_CONSIGNES_.
1 – Relevez dans l'entretien sur le cinéma et la diversité tous les sujets que, selon Quentin Delcourt, Pygmalionnes aborde.
2 – Rédigez la suite de l'entretien sur le cinéma et la diversité à partir de sa dernière phrase.

_TEXTE EXTRAIT_.
Forbes : Parlons un peu de la couverture de votre livre, Noire n’est pas mon métier.

AM : Cette photo a été beaucoup reprise, notamment chez les Afro-Américains, qui ont été étonnés de découvrir qu’il y avait d’autres endroits que les États-Unis où des personnes noires vivent la même chose, en Occident. Ces 16 comédiennes, qui sont apparues sur les marches du Festival de Cannes, les ont vraiment interpellés. Dans la foulée de la sortie du livre, j’ai décidé de réaliser un documentaire, qui n’est pas simplement un constat comme a pu l’être le livre, mais qui est plutôt une recherche de solutions. Le tournage s’est déroulé en France, aux États-Unis et au Brésil, trois pays où la question de la diversité se manifeste de différentes façons, à la fois pour l’industrie du cinéma, mais aussi à l’échelle de la société. Les histoires sont différentes, mais en même temps ce sont des pays où la question noire est réellement présente. Ce documentaire est passionnant à réaliser.

 

Forbes : Et vous êtes aussi désormais une « Pygmalionne » dans le film de Quentin Delcourt, qui vient de nous rejoindre.

AM : Quentin et moi nous sommes rencontrés l’an dernier, avant le Festival de Cannes et il m’a exposé son projet Pygmalionnes. Tout est dit dans le titre : il donne la parole à des femmes, actrices, réalisatrices, productrices, chefs opératrices, exploitantes de cinéma, agentes d’artistes, etc., et leur permet d’exprimer devant la caméra leur force et leurs défis. J’ai eu un coup de cœur pour sa démarche, car il est indispensable aujourd’hui d’écouter les hommes féministes. Cela l’a toujours été bien entendu, mais aujourd’hui leur travail est plus visible, et j’avais envie de soutenir ce projet.

Quentin Delcourt : L’important avec le travail que l’on entreprend, c’est aussi de montrer la force économique que représentent les femmes aujourd’hui. Que ce soit dans le monde du cinéma ou en général, à la fois en tant que cheffes d’entreprises, qu’initiatrices de projets complets, elles dirigent des équipes et savent travailler sous pression, comme dans les conditions des tournages par exemple. Les femmes créent de l’argent et il est important de le noter, car le monopole du cinquantenaire blanc n’est plus d’actualité dans le milieu de cinéma, la roue est en train de tourner. Ce sont les projets comme celui-ci qui permettent aux institutions de prendre conscience de ces enjeux, notamment en instaurant des quotas, qui permettent à ce genre de productions de voir le jour. En France, encore peu de femmes ont accès à de gros budgets dans le cinéma, de plus de 5 millions d’euros. Pygmalionnes aborde plusieurs sujets, tels que les inégalités salariales, le harcèlement, la maternité, les rapports de force sur un tournage, la discrimination, en se concentrant surtout sur la situation de la France, comparée à d’autres pays.

_DONNÉES SOURCES_.
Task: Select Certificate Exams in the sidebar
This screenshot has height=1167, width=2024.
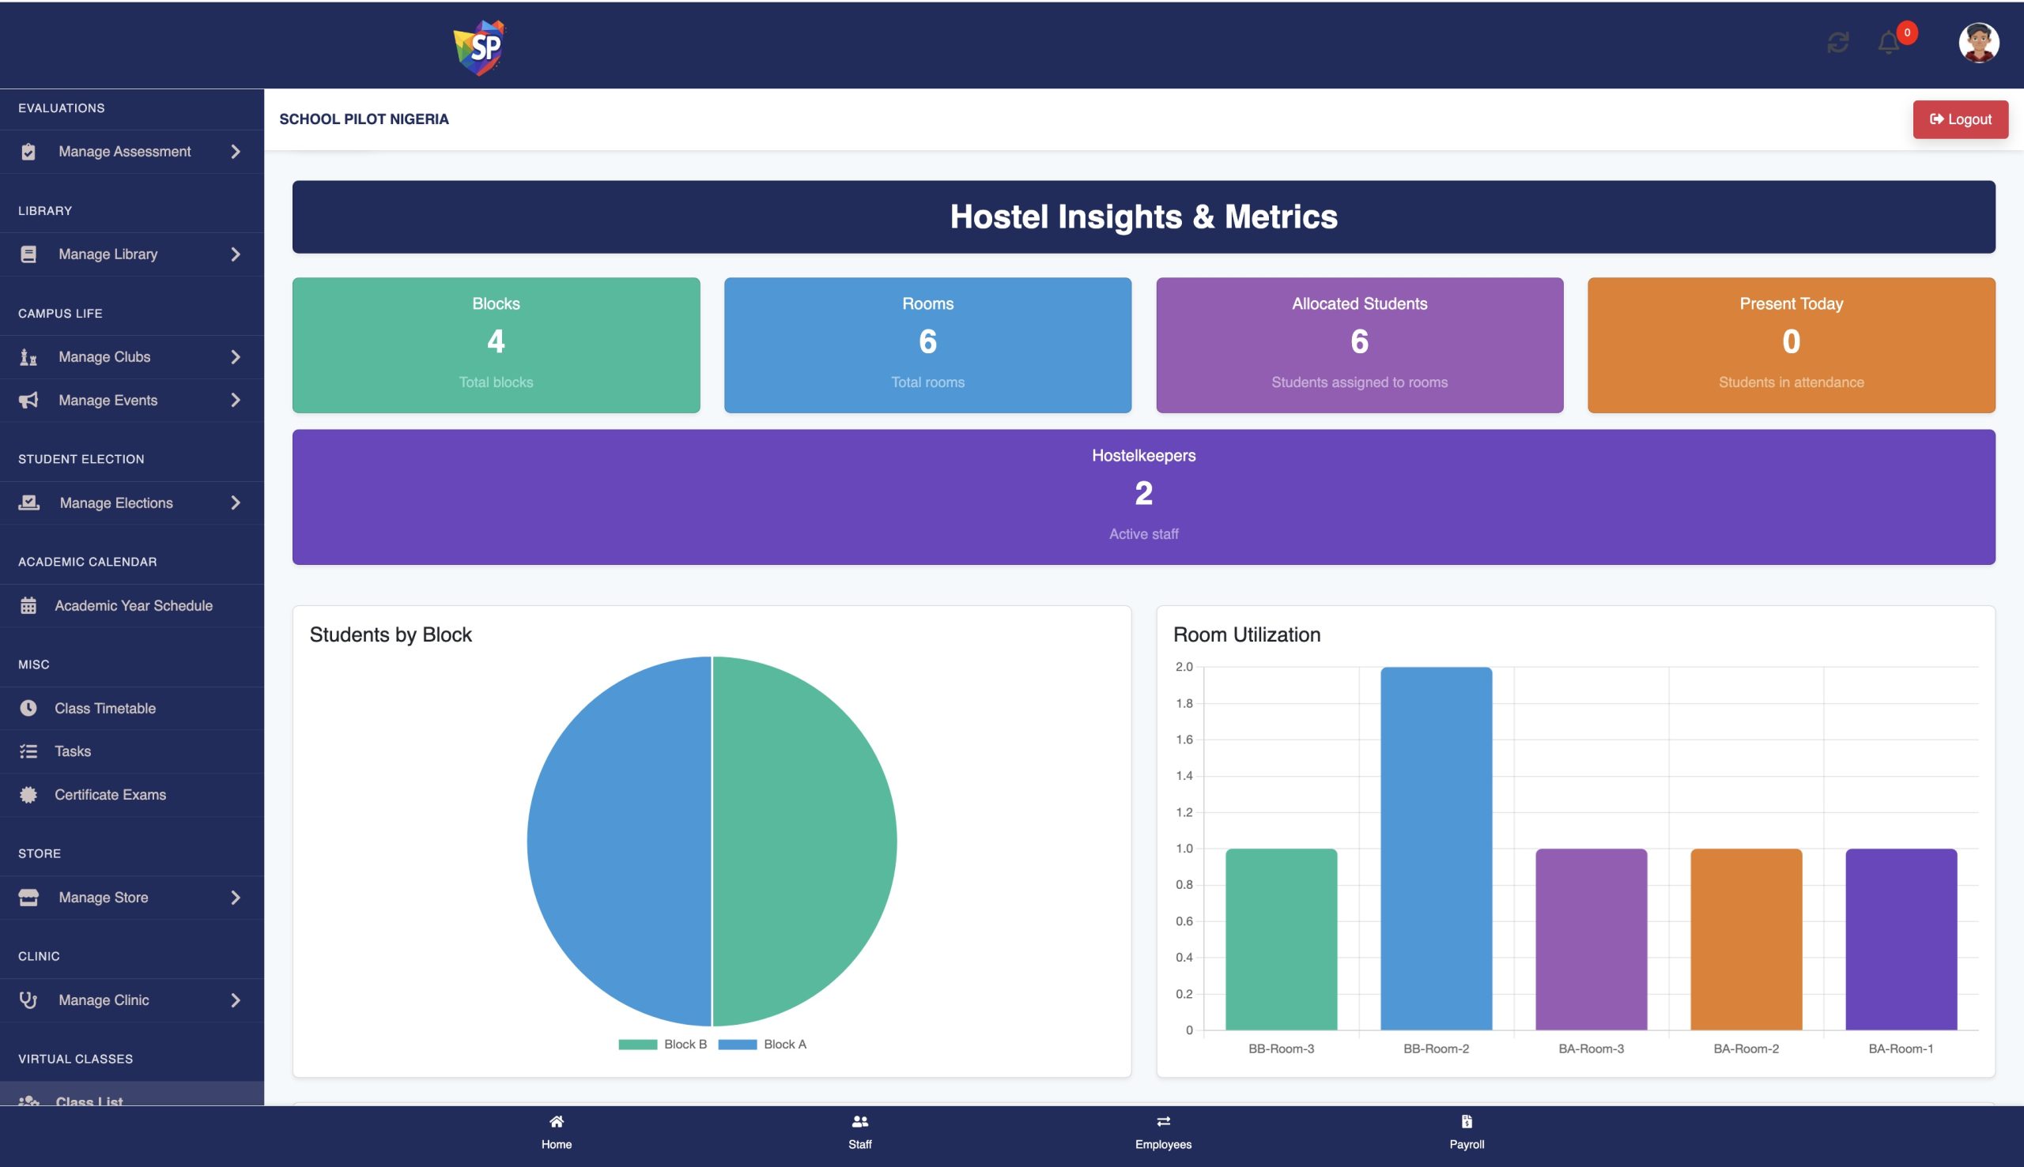Action: [x=110, y=794]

_CORRIGÉS_.
1 –
- les inégalités salariales
- le harcèlement
- la maternité
- les rapports de force sur un tournage
- la discrimination

2 –
AM : On parle aussi dans le film des nouveaux quotas mis en place en France dans le monde du cinéma pour la parité dans l’idée du 50/50. Le film le raconte très bien. C’est dommage de devoir en arriver là, mais c’est également nécessaire. Les sujets traités dans ce film ont une portée internationale. Pygmalionnes permet d’effectuer une comparaison avec les industries cinématographiques d’autres pays, au sujet de l’harmonie hommes/femmes et du partage intime et authentique de la vie quotidienne d’une femme qui travaille dans le cinéma. C’est ce qui fait tout l’intérêt de ce film et qui m’a poussée à apporter mon soutien au projet.

 

Pygmalionnes
L’affiche de Pygmalionnes, en salles le 22 janvier 2020

 

Forbes : Quels sont vos prochains projets ?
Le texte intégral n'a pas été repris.